Grande operazione di fine anno nell’hotellerie italiana. Un fondo gestito da Sagitta Sgr, parte di Arrow Global Italia, ha perfezionato l’acquisizione del Donnafugata Golf Resort & Spa nel comune di Ragusa. Il resort, adiacente al Costa Ragusa Borgo and Resort (primo progetto hospitality di Arrow Global Italia) sarà in partnership con Mangia’s, gruppo italiano attivo nel settore dell’hospitality con 17 strutture tra Sicilia e Sardegna.
L’asset sarà oggetto di una profonda trasformazione, che comprende la riqualificazione completa e il riposizionamento di oltre 200 camere e ville private, con l’obiettivo di creare una destinazione a 5 stelle. Esteso su quasi 500 ettari di terreno, il resort vedrà importanti interventi di potenziamento delle strutture esistenti come i due campi da golf da 18 buche e del campo pratica, oltre all’introduzione di nuove caratteristiche, portando il resort in linea con le principali destinazioni golfistiche internazionali.
L’investimento mira a integrare Donnafugata nel più ampio portafoglio di asset hospitality e leisure di Arrow Global nell’Europa meridionale, favorendo sinergie che rafforzino il suo posizionamento all’interno di una rete internazionale di esperienze golfistiche e resort di alto livello.
“Sono molto soddisfatto di questa seconda acquisizione nella provincia di Ragusa, che conferma la nostra capacità di rigenerare asset esistenti e trasformarli in nuove opportunità di sviluppo per il territorio, con benefici occupazionali ed economici”, spiega Donato Piscuoglio, head of real estate di Arrow Global Italy. “Costa Ragusa Borgo and Resort e Donnafugata Golf Resort & Spa sono componenti fondamentali della nostra strategia per costruire una piattaforma hospitality mediterranea capace di attrarre turismo internazionale e destagionalizzare i flussi anche grazie al contributo di Mangia’s che rafforzerà ulteriormente il posizionamento del progetto, portando il know-how di un leader di mercato nella creazione di una nuova brand destination di respiro internazionale.”

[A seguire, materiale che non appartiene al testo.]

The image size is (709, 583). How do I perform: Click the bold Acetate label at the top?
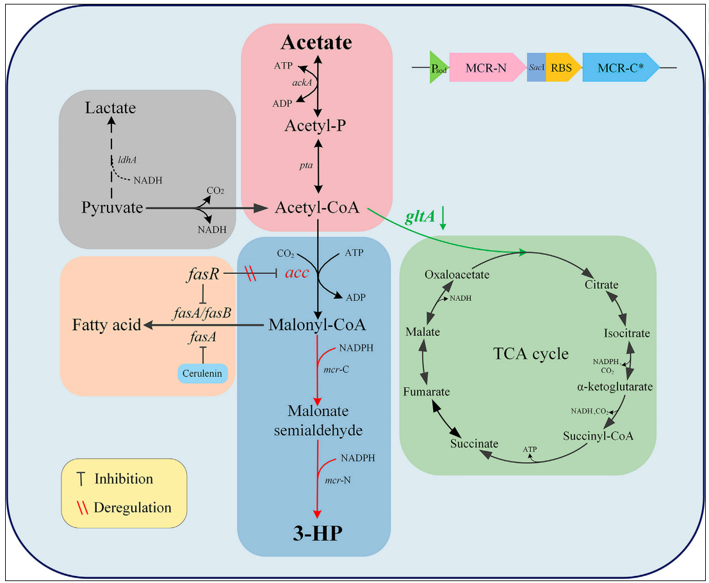click(316, 42)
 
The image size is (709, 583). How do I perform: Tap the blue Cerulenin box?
click(202, 372)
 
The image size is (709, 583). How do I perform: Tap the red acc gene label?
click(297, 273)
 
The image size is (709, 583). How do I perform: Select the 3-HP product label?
click(318, 533)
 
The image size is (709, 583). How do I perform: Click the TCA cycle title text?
click(531, 353)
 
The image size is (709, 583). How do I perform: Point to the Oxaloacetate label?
click(457, 275)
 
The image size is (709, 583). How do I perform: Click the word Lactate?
click(111, 108)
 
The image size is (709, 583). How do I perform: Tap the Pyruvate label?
click(112, 207)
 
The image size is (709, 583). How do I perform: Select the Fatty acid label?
click(106, 325)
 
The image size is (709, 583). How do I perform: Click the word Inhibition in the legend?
click(124, 479)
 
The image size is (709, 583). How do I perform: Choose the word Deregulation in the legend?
click(133, 507)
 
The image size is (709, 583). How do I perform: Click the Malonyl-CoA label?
click(317, 324)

“Questa operazione ci consente di rafforzare la presenza della Sgr in una asset class strategica come il real estate, cogliendo le opportunità nell’hospitality che sta riscontrando molto interesse presso investitori istituzionali ai quali Sagitta si rivolge, sia per i profili di rischio/rendimento che per l’impatto socio-economico che questi investimenti sono in grado di generare sul territorio”, conclude Claudio Nardone, Ceo di Sagitta Sgr.